Once the line with "バッグ (29, 1681)" is found in the entries below, repeat it and each following line exactly, up to and including the line with "かつら (29, 1141)". Add no other lines.
________________________
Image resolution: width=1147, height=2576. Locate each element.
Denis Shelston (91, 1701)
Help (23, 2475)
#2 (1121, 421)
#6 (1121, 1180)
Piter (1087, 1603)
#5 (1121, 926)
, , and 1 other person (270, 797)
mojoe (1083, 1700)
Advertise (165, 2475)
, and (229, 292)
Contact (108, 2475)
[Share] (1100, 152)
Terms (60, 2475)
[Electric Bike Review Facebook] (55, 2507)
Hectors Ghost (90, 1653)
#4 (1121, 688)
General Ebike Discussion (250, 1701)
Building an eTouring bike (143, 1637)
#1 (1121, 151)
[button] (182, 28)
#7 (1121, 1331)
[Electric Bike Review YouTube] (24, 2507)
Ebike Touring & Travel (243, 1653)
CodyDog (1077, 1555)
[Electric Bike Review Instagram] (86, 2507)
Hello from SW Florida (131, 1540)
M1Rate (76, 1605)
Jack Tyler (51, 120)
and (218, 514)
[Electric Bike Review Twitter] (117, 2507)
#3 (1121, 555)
________________________
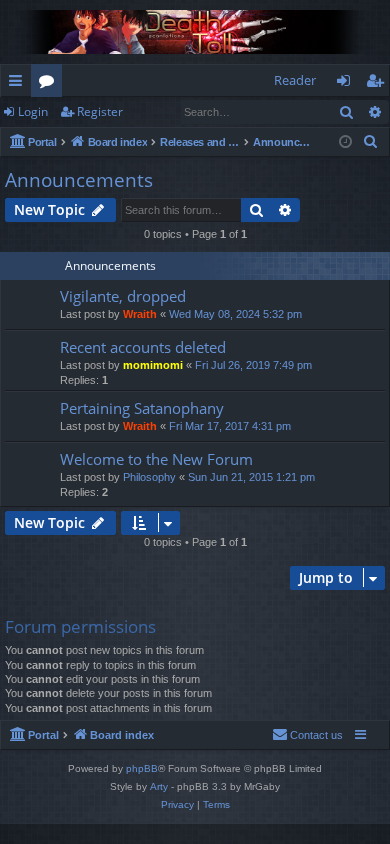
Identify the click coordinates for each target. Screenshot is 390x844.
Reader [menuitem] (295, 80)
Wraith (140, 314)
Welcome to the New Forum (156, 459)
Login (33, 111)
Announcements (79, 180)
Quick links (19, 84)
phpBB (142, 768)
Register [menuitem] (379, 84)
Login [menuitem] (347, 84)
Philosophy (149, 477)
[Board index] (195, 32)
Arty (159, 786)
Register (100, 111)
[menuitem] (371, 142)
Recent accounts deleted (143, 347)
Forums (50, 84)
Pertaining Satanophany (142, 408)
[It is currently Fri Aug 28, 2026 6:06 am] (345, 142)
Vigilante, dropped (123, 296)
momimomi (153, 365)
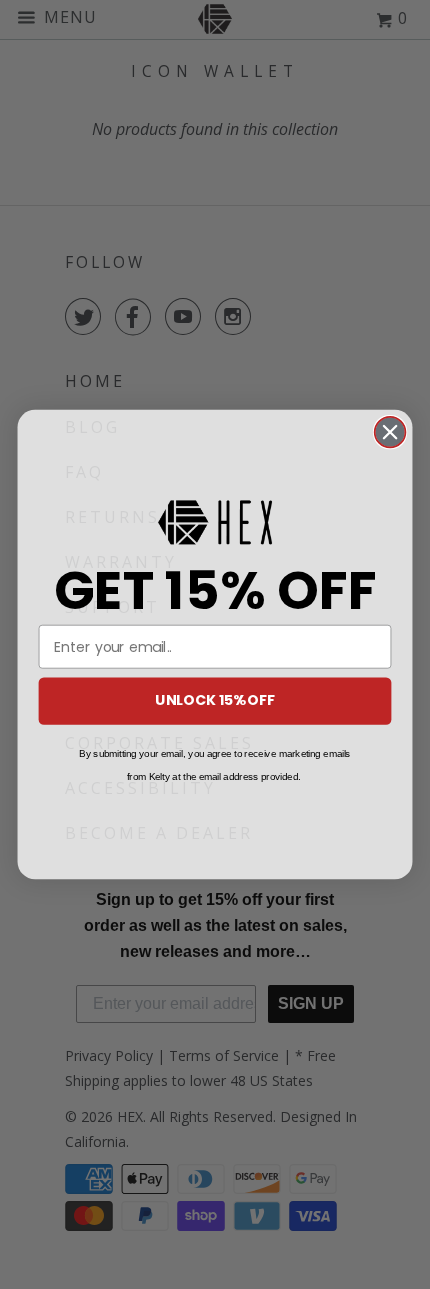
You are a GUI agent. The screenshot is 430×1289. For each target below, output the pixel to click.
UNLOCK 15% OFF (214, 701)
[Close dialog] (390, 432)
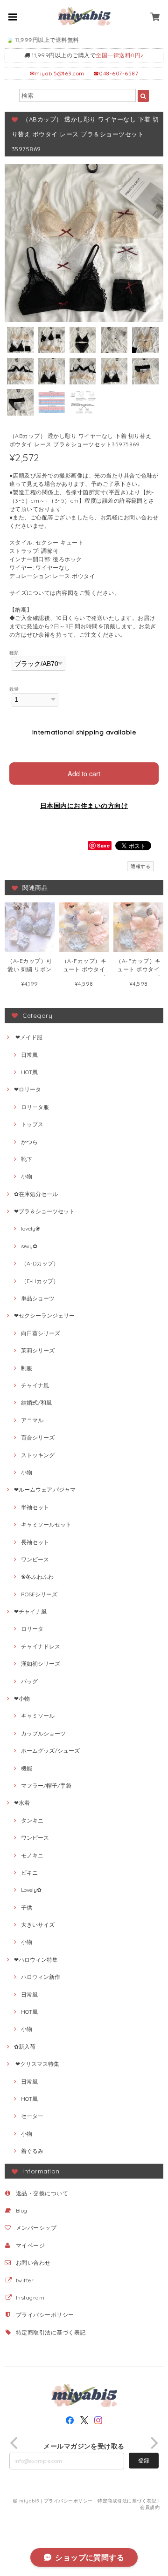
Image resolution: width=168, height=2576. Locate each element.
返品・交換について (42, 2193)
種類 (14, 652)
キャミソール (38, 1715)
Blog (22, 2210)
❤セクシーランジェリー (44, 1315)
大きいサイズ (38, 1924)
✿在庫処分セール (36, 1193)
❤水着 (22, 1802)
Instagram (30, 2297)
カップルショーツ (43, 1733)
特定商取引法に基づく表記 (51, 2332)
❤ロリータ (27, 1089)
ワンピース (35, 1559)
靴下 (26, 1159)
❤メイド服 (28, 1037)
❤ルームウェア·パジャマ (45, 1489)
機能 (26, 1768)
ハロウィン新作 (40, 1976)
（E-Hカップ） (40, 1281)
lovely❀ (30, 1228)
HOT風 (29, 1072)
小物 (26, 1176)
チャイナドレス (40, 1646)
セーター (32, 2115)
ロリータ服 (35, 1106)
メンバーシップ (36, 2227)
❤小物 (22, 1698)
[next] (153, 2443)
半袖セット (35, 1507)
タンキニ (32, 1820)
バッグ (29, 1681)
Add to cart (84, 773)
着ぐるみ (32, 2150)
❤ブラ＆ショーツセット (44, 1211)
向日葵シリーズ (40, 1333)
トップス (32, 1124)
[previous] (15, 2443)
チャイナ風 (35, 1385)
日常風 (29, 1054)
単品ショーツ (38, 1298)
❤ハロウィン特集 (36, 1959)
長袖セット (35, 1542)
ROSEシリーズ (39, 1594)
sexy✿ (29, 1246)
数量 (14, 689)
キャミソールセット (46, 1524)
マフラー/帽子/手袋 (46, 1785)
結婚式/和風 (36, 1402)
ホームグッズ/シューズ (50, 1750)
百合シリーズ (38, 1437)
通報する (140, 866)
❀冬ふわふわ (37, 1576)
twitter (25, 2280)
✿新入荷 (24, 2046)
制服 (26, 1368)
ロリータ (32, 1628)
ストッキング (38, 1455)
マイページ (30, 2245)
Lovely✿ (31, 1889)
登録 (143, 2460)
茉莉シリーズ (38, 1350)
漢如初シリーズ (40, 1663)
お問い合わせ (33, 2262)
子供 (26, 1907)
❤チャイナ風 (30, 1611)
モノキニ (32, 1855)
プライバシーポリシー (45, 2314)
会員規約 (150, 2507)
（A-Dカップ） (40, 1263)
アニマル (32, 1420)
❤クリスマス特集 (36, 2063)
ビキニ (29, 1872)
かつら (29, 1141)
________________________
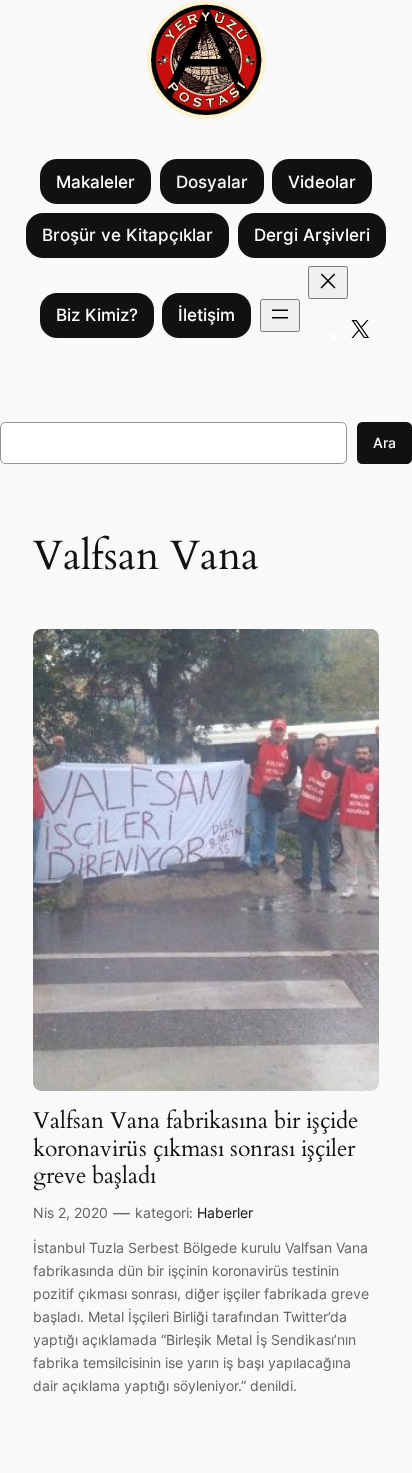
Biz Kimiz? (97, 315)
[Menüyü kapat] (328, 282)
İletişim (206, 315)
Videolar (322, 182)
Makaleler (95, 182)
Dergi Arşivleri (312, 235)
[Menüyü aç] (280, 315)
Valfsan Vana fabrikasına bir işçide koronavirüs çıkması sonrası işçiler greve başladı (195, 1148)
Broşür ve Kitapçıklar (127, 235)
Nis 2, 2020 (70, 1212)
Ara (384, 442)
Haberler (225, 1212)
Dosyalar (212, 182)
________________________
# [Solution for this problem]
バッグ (29, 1681)
Add to cart (84, 773)
着ぐるみ (32, 2150)
❤ブラ＆ショーツセット (44, 1211)
向日葵シリーズ (40, 1333)
トップス (32, 1124)
[previous] (15, 2443)
チャイナ風 (35, 1385)
日常風 (29, 1054)
単品ショーツ (38, 1298)
❤ハロウィン特集 (36, 1959)
長袖セット (35, 1542)
ROSEシリーズ (39, 1594)
sexy✿ (29, 1246)
数量 (14, 689)
キャミソールセット (46, 1524)
マフラー/帽子/手袋 (46, 1785)
結婚式/和風 (36, 1402)
ホームグッズ/シューズ (50, 1750)
百合シリーズ (38, 1437)
通報する (140, 866)
❀冬ふわふわ (37, 1576)
twitter (25, 2280)
✿新入荷 (24, 2046)
制服 (26, 1368)
ロリータ (32, 1628)
ストッキング (38, 1455)
マイページ (30, 2245)
Lovely✿ (31, 1889)
登録 (143, 2460)
茉莉シリーズ (38, 1350)
漢如初シリーズ (40, 1663)
お問い合わせ (33, 2262)
子供 (26, 1907)
❤チャイナ風 (30, 1611)
モノキニ (32, 1855)
プライバシーポリシー (45, 2314)
会員規約 (150, 2507)
（A-Dカップ） (40, 1263)
アニマル (32, 1420)
❤クリスマス特集 (36, 2063)
ビキニ (29, 1872)
かつら (29, 1141)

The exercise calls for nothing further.